--- Extract provided Enclosed Below ---
# gas mileage down 3mpg...could it be the MAS?



## svasica (Jul 22, 2004)

The gas mileage on my car has suffered quite a bit since I first got it about 4 months ago. I use to get about 30mpg and now get about 27mpg. The only thing I can think of is that the CAI I put on the car (Hotshot) may have let water in and maybe got on the MAS? How would I clean or check the MAS to see if there is water or any other damage on it? There is also another sensor on the CAI...the temp sensor i think? Could this cause this type of problem also?


----------



## Zac (Mar 10, 2004)

I believe season change in fuel can explain why your MPG is down somewhat.


----------



## svasica (Jul 22, 2004)

I also feel a considerable decline in power, more than what fuel change would do. How would I go about checking the mass air meter to see if its messed up from water or other form of damage?


----------



## BlackoutSpecV (May 8, 2002)
--- End of Enclosed Extract provided ---
--- Material supplied Enclosed Below ---
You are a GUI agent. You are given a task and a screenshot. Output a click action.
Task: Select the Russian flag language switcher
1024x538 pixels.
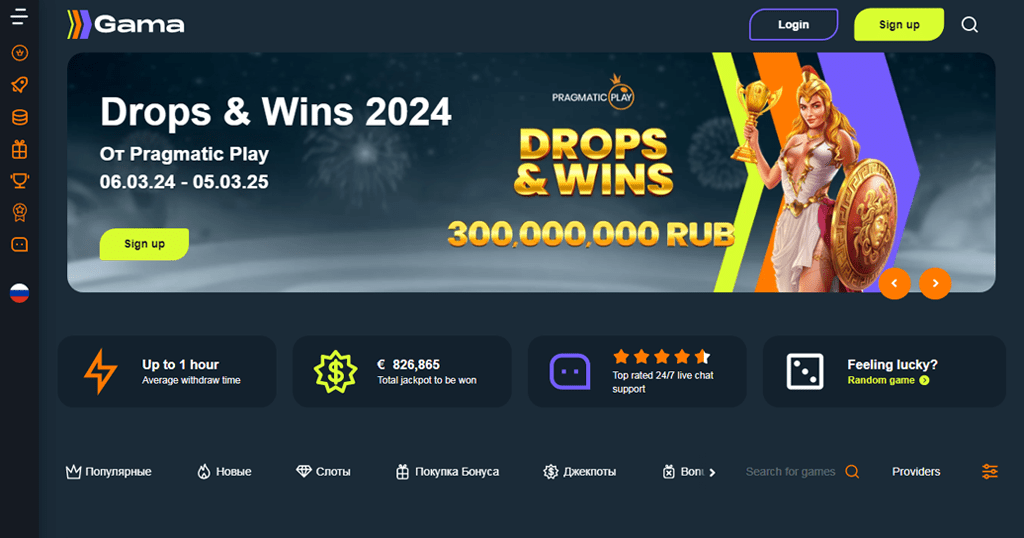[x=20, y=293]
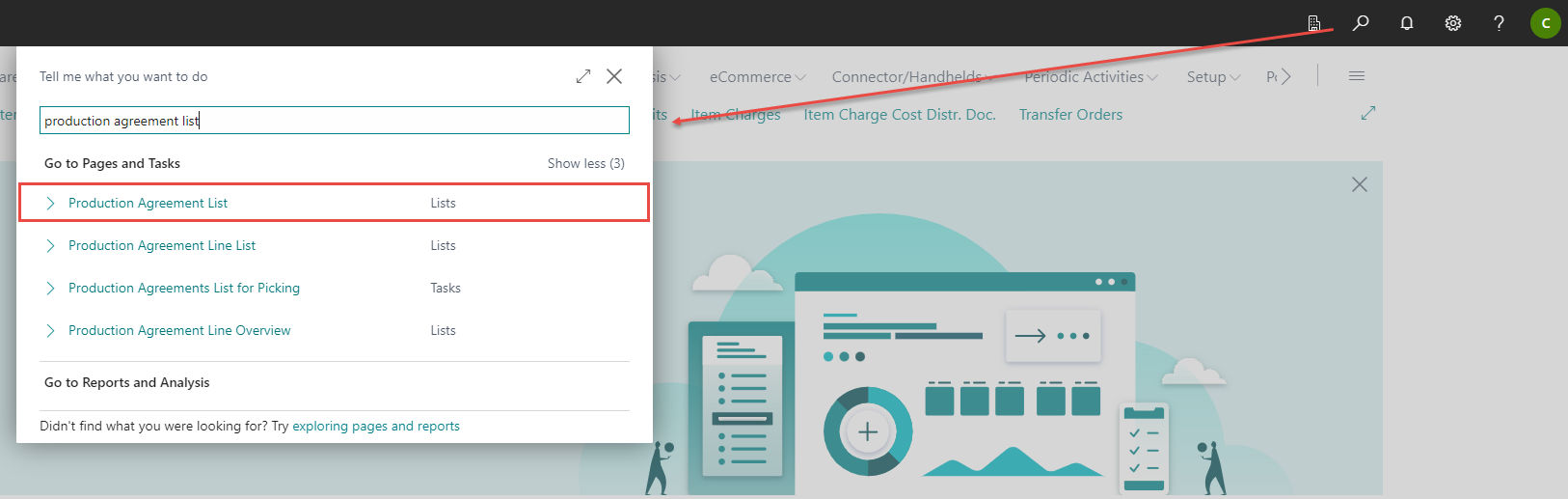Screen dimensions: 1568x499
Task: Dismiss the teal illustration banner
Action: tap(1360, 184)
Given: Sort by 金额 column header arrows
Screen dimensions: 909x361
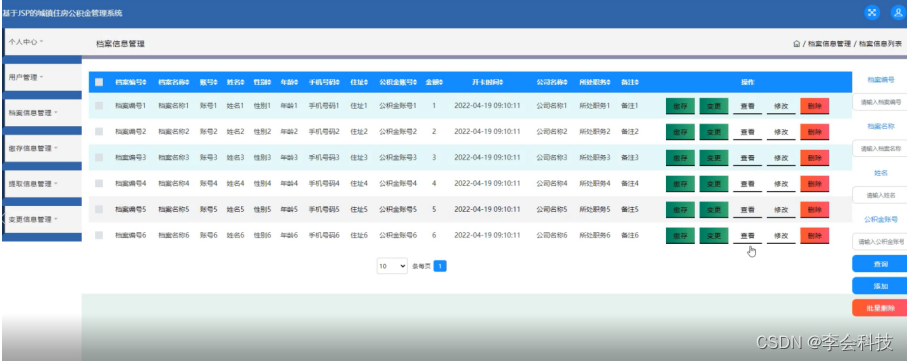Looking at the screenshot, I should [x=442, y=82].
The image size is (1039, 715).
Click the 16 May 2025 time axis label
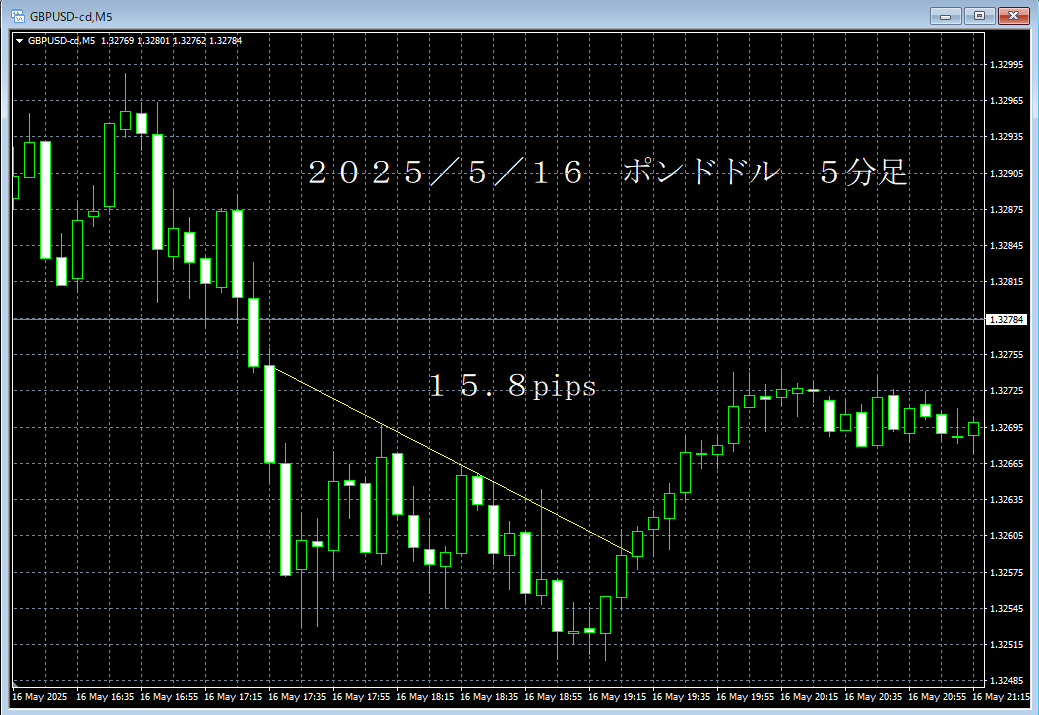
--- End of Enclosed Material supplied ---
## Work order 1
From the gas mileage thread, return the passage starting at "I also feel" and ending at "form of damage?".
## Work order 2
In the gas mileage thread, what mileage does svasica get now, and what did it used to be?
## Work order 3
Sum up the gas mileage thread in two sentences.

## Exercise output 1
I also feel a considerable decline in power, more than what fuel change would do. How would I go about checking the mass air meter to see if its messed up from water or other form of damage?

## Exercise output 2
About 27mpg now, down from about 30mpg.

## Exercise output 3
svasica reports that gas mileage fell from about 30mpg to about 27mpg over roughly four months and asks whether water let in by the Hotshot CAI could have reached the MAS, and how to check or clean it. Zac suggests that a seasonal change in fuel may explain the drop, but svasica replies that the considerable decline in power seems greater than a fuel change would cause.